K-H-Ismail commented 3 weeks ago

Hello @Adamdad, Yes, exactly, actually there is a lot of literature proving mathematically that the universal approximation property is equivalent to the activation being non-polynomial. However, I found no theory with polynomials initialized as ReLU nor with rational polynomials.

PS: do you accept pull request on https://github.com/Adamdad/kat ?

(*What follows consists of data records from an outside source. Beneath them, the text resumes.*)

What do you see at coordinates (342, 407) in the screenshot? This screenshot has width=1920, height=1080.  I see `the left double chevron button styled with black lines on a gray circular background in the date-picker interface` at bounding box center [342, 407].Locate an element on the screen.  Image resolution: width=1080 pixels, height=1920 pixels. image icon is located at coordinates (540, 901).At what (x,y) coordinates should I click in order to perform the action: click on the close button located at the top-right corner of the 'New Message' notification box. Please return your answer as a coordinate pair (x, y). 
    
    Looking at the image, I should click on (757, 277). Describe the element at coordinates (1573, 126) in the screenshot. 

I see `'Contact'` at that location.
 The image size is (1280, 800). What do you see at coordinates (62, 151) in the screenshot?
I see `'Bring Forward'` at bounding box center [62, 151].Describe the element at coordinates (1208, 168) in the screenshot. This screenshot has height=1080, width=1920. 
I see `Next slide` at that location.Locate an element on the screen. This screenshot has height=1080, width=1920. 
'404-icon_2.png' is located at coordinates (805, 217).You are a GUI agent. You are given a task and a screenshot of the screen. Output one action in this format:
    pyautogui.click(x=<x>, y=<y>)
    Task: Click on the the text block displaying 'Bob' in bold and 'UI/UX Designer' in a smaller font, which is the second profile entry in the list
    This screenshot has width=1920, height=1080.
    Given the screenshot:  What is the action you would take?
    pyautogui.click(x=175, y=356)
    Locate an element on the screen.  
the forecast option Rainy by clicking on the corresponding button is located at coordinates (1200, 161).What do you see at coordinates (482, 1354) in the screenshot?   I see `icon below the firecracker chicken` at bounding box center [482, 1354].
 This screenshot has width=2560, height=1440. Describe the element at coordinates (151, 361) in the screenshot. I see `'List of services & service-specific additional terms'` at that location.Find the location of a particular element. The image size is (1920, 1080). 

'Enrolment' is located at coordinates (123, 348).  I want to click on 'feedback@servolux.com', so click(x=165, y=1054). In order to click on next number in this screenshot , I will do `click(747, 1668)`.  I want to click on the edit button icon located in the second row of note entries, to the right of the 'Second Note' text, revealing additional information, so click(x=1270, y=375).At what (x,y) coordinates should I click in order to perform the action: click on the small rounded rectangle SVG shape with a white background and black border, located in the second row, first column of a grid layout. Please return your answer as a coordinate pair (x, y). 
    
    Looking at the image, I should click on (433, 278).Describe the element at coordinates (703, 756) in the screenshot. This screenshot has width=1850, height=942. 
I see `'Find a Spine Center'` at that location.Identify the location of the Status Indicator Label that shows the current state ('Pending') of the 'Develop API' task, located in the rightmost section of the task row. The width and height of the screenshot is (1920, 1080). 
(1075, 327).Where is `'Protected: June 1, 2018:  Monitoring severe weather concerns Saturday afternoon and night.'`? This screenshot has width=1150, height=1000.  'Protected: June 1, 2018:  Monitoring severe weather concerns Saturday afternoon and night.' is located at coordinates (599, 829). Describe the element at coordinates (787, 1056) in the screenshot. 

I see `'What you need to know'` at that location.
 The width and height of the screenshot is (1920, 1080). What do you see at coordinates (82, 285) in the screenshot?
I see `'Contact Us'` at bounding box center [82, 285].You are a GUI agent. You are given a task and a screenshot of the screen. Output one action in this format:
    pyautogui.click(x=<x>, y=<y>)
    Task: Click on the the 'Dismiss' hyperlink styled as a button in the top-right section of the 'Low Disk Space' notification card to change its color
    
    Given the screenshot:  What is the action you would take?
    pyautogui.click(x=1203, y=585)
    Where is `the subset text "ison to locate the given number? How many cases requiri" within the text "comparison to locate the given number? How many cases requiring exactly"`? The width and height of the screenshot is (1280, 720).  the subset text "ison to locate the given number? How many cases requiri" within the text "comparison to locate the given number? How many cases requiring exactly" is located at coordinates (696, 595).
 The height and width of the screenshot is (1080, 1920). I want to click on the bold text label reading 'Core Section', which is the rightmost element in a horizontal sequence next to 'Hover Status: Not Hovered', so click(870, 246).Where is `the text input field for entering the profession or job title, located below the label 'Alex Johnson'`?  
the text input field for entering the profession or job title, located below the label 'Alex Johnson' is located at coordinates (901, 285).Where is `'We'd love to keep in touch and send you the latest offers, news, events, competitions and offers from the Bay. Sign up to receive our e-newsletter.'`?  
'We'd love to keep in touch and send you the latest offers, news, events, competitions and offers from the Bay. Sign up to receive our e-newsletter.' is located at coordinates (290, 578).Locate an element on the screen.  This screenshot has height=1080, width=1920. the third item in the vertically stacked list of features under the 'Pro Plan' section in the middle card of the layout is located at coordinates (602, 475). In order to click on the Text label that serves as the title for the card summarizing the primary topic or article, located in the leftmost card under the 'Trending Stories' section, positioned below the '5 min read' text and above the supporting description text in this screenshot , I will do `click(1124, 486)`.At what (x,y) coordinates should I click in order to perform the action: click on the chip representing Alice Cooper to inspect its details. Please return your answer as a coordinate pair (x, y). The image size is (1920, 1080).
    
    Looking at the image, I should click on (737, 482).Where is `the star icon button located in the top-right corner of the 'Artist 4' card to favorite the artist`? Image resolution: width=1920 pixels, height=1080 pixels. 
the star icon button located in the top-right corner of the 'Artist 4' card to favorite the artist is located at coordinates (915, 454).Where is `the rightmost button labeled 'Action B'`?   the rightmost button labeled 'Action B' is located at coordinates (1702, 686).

Adamdad commented 3 weeks ago

Of course, welcome to send pull request😁

K-H-Ismail commented 3 weeks ago

@Adamdad. In your paper, you used a polynomial of degree 5 in the numerator and a polynomial of degree 4 in the denominator. The degree of the rational fraction is then 5-4 = 1. This is like having a polynomial of degree 1 which is homogeneous with ReLU. The degree of the gradient is 1-1= 0, which is homogenous with a constant. I think this is no coincidence.

Other than that, if degree of numerator >> degree of denominator, the activation will suffer from exploding gradients, just like with simple polynomials as the limit is infinite at infinity. If degree of numerator << degree of denominator, then limit goes to 0 in infinity, this might lead to vanishing gradients.

Finally, I think that the choice of the degree of the polynomials should be such that deg(nominator) - deg(denominator) = 1.